Andrew Gordon Curtis Bierer (October 24, 1862 – February 21, 1951), more often written as A. G. C. Bierer, was a judge in Oklahoma Territory who served as an associate justice of the Territorial Supreme Court between 1894 and 1898.

Early life and education
Bierer was born in Uniontown, Pennsylvania on October 24, 1862 to a family of German descent. His father was Everard Bierer (1827–1910) and his mother was Ellen (née Smouse) Bierer (1832–1913).} His father and grandfather were both staunch Democrats and passed their political beliefs down to the son and grandson. The family migrated to Hiawatha, Kansas in 1865, where young Bierer was raised and graduated from high school.

After completing high school, Bierer began studying law.
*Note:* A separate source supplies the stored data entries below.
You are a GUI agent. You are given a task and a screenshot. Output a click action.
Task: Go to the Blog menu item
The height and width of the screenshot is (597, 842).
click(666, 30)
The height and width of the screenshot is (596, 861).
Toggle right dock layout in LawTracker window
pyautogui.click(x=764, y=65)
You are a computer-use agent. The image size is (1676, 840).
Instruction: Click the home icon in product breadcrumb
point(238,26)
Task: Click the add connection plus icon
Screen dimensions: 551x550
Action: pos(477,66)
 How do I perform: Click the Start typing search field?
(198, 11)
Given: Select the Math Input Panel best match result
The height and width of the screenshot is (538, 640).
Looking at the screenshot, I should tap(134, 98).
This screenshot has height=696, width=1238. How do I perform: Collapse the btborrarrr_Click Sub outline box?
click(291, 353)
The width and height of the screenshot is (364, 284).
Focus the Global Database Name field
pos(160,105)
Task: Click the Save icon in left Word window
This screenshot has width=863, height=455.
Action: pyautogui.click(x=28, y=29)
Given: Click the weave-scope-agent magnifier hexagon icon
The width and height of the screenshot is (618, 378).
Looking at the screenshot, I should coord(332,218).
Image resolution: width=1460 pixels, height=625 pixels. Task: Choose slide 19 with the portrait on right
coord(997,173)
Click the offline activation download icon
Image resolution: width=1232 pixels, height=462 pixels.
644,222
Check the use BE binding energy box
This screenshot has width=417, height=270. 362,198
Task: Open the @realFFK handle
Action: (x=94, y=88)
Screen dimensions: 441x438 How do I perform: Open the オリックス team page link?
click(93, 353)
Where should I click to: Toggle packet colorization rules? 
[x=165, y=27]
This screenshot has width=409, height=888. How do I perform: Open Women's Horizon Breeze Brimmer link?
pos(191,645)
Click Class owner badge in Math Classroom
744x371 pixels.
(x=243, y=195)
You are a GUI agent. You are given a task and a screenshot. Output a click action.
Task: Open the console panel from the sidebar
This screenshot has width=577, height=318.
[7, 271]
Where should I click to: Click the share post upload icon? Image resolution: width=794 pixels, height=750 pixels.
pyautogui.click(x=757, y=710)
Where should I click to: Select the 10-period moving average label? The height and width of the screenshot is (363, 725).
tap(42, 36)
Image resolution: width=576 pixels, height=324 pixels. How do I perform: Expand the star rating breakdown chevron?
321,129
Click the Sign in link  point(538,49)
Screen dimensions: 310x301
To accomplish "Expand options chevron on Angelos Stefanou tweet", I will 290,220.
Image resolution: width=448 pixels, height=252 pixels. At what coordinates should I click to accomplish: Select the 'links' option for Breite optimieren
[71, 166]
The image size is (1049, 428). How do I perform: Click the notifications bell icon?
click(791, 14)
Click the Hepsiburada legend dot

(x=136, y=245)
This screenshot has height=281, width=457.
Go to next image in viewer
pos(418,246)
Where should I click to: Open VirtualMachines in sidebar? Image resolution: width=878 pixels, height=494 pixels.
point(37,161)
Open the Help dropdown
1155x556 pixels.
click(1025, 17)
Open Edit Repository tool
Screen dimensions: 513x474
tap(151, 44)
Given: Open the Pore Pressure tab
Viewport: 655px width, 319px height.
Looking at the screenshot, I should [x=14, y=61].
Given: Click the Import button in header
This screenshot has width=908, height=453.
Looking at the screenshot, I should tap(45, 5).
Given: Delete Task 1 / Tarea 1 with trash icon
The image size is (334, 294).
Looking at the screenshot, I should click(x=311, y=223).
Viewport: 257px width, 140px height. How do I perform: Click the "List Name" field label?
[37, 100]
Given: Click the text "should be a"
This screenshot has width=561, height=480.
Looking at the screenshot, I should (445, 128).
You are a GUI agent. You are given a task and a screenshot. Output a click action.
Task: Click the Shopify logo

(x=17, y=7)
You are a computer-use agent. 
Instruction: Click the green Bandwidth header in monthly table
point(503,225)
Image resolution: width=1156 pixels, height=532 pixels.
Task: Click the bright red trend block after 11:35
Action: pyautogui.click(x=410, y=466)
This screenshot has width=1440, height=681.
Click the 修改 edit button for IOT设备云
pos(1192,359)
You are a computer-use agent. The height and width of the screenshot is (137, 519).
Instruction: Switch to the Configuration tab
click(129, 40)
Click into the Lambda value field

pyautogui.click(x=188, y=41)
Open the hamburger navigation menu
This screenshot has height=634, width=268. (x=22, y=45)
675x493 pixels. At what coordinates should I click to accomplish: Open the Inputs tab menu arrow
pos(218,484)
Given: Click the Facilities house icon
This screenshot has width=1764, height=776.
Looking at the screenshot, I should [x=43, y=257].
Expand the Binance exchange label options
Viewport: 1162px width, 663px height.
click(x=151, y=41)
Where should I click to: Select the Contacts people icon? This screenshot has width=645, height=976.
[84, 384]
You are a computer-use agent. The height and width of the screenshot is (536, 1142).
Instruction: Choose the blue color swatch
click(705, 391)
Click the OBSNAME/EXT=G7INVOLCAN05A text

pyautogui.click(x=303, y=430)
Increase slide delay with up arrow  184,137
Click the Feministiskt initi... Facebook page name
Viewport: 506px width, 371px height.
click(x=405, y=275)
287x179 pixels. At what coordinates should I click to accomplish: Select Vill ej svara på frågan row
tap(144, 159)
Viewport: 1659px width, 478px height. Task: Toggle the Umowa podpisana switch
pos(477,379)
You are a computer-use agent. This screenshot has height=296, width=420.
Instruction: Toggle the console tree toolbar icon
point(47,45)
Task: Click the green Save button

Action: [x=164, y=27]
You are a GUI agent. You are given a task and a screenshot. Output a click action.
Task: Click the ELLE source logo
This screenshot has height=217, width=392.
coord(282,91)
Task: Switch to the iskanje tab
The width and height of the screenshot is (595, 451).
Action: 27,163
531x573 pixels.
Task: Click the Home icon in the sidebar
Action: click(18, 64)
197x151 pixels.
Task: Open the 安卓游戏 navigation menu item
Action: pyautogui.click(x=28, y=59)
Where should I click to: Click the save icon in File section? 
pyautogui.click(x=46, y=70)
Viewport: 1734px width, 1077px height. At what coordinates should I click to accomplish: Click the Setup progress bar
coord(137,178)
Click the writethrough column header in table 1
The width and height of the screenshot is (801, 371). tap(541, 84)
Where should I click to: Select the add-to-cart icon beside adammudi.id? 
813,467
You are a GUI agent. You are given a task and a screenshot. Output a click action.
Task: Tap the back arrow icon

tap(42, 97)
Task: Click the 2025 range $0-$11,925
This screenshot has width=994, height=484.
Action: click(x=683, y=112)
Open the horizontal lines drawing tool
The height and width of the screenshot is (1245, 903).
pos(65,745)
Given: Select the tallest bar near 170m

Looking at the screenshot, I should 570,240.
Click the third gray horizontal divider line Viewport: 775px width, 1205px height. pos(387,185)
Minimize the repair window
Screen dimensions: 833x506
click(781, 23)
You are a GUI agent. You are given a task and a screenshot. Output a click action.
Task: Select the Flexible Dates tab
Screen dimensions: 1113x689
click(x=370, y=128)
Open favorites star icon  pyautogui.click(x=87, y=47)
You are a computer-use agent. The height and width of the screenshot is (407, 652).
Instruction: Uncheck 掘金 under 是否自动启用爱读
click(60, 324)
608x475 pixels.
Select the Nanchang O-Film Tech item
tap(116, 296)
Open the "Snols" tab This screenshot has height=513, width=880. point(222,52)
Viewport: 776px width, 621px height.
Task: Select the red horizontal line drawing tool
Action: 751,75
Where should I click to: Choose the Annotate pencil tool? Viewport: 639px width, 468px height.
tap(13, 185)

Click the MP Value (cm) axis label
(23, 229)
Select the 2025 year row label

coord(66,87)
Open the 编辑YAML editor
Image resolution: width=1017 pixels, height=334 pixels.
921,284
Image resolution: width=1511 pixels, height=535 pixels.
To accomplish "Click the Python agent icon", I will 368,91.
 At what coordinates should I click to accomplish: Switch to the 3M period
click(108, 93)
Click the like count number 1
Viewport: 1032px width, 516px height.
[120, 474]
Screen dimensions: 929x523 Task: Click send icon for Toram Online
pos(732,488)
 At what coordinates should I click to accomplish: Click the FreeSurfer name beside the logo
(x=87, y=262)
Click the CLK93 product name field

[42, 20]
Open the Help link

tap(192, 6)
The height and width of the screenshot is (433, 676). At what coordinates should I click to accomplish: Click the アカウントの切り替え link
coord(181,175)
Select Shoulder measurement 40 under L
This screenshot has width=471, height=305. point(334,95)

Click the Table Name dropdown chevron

He was then admitted to the bar, then enrolled in the Georgetown University Law School in the District of Columbia, where he earned the Master of Arts degree in law in 1886. Moving to Garden City, Kansas, he built up a law practice (Brown, Bierer and Cotteral) and married Miss Nannie Stamper in 1888. In 1887, he ran for the position of Judge of the District Court.  He was appointed city attorney for Garden City in 1889 and served until he moved to Guthrie, Oklahoma (then known as Oklahoma Territory) in 1891.

Oklahoma Territory Supreme Court
Bierer was appointed as City Attorney shortly after moving to Guthrie, and served for one year. He then established the law firm Bierer and Cotteral, which became noted for the number of its members who went on to occupy high judicial positions.

Bierer himself was appointed an associate justice of the Oklahoma Territory Supreme Court in 1894, for a term ending in 1898.  James R. Keaton, who succeeded Bierer as head of the law firm, was also appointed to the Supreme Court in 1896. John H. Cotteral, the junior partner, was appointed United States District Judge for the Western District of Oklahoma in 1907.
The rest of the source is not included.